Me pasaba buena parte de los veranos en casa de mi amiga Nieves Busquets, en la playa d´en Bossa. Íbamos mucho al cine, que nos costaba 15 céntimos. En una ocasión yo no tenía los 15 céntimos y Lourdes Marí, que también era muy amiga mía, me pagó el cine y no sabía cómo agradecérselo. Llegaba el día de Todos los Santos y estrenabas ropa. Y el Domingo de Ramos también, y salíamos a pasear muy guapas, siempre por Vara de Rey, aunque solo en la parte de arriba, es decir, desde Ebusus hasta el Montesol.»

Vocación artística

«A raíz de todo esto decidí que lo que yo quería ser era artista»

«Tenía una amiga que bailaba muy bien, Elena Pineda, a la que yo tenía envidia por esto. La convencí para apuntarnos juntas a unos cursos de baile. Nos enseñaron a bailar sevillanas. Elena tenía mucha gracia bailando sevillanas. Se organizó una función y nos vestimos de flamencas, pero a la hora de la verdad a mí no me dejaron bailar, solamente me dejaron acompañar con las palmas. No pude hacer nada más. Fue una gran decepción para mí, y también para mi familia, que había acudido para verme bailar.

Pero la verdad es que yo era muy graciosa y el profesor de baile me preguntó si quería aprender a bailar bien. Le dije que sí y, desde entonces, me convertí en la vedette, triunfaba en las funciones de Navidad como nadie. A raíz de todo esto decidí que lo que yo quería ser era artista. Y a través de aquel mismo profesor que me enseñó a bailar, que se llamaba Buendía, me concedieron una beca para estudiar baile en la Escuela Magrinyà, de Madrid. Pero esta idea a mi padre no le gustó nada y tuve que resignarme y pensar en otras cosas.

Coincidió todo esto con que la Sección Femenina promovió por entonces unos cursos para instructoras de gimnasia y allí sí me dejó ir mi padre. Yo había hecho gimnasia toda la vida, desde muy chiquitina, porque tenía lo que se llama ´pecho de palomo´, es decir, que tienes una parte del esternón más alta que la otra.

A mi padre esta idea sí le gustó. Así que me fui a Palma, a una residencia, para estudiar. Tenía 19 años. Como bailaba bien, nada más llegar ya me llevaron a una escuela de baile, que era de una profesora que, me parece, era rusa.

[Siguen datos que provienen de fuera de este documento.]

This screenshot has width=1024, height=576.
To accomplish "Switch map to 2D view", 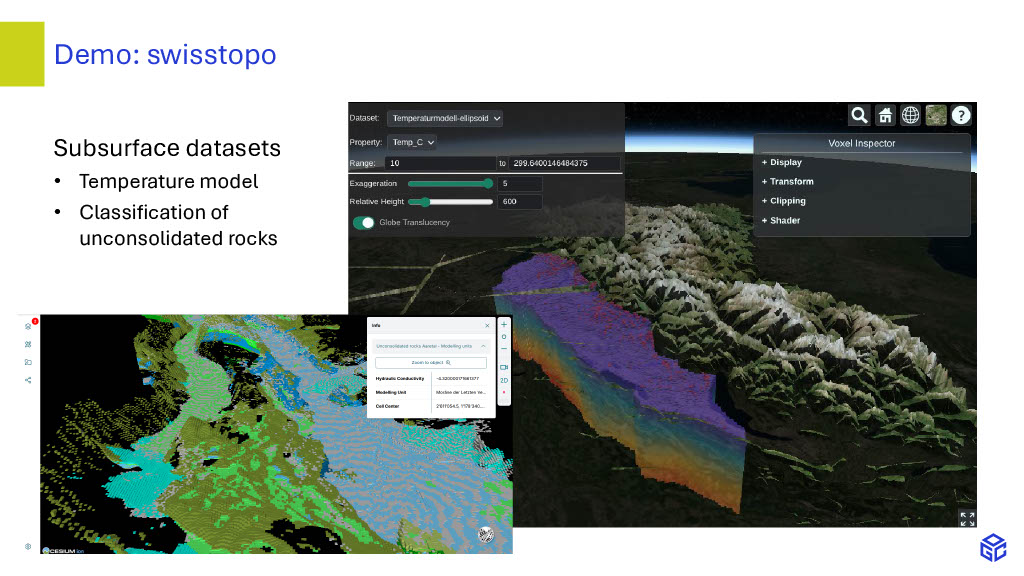I will pos(504,381).
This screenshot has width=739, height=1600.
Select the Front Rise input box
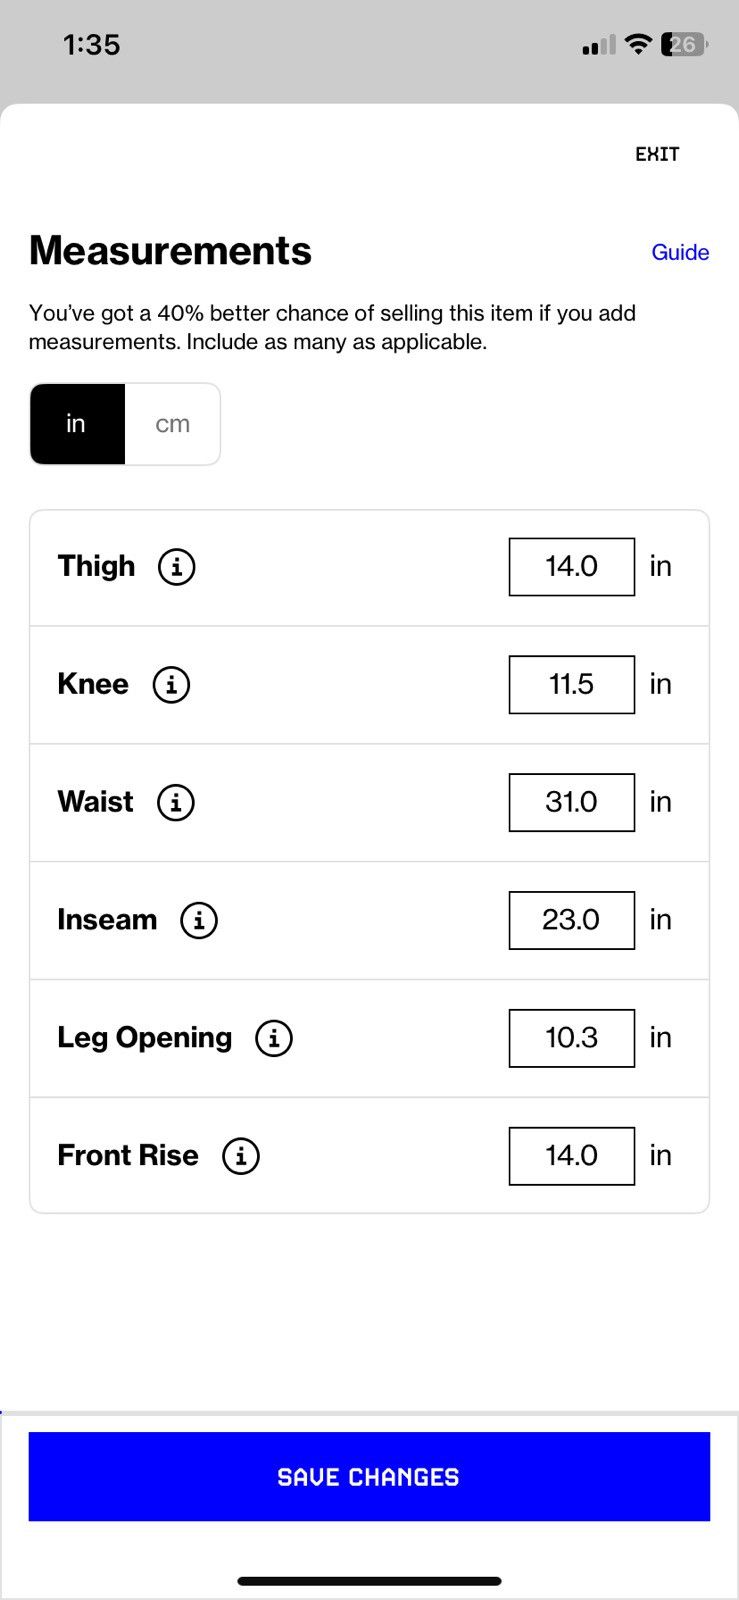[x=572, y=1156]
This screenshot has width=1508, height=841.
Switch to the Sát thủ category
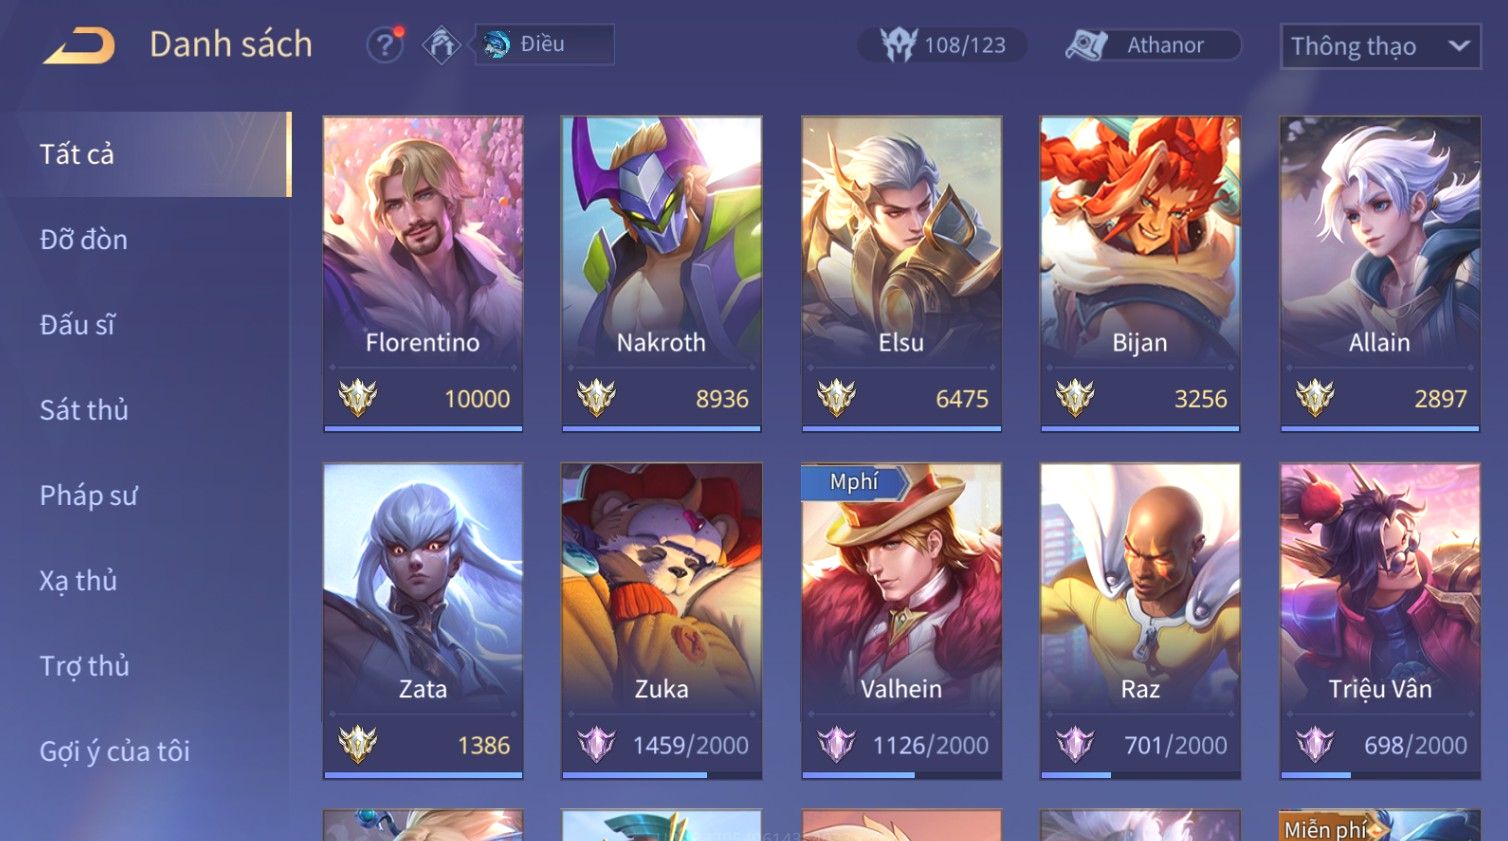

Allí aprendí a hacer ballet, aunque algo había hecho ya en Ibiza con el profesor Buendía. De hecho, debo decir que aprendí a hacer puntas con unas alpargatas de Formentera...

Hice el primer curso. Éramos 16 y saqué el número uno. Allí estudiamos también un poco de psicología. Después hice el segundo curso. Éramos 22 y volví a quedar la primera. Y al acabar este curso fue cuando me llamaron para ir a estudiar a Madrid en la Escuela de Educación Física, que se inauguraba ese mismo año. Así pasé a formar parte de la primera promoción en España de profesoras de Educación Física».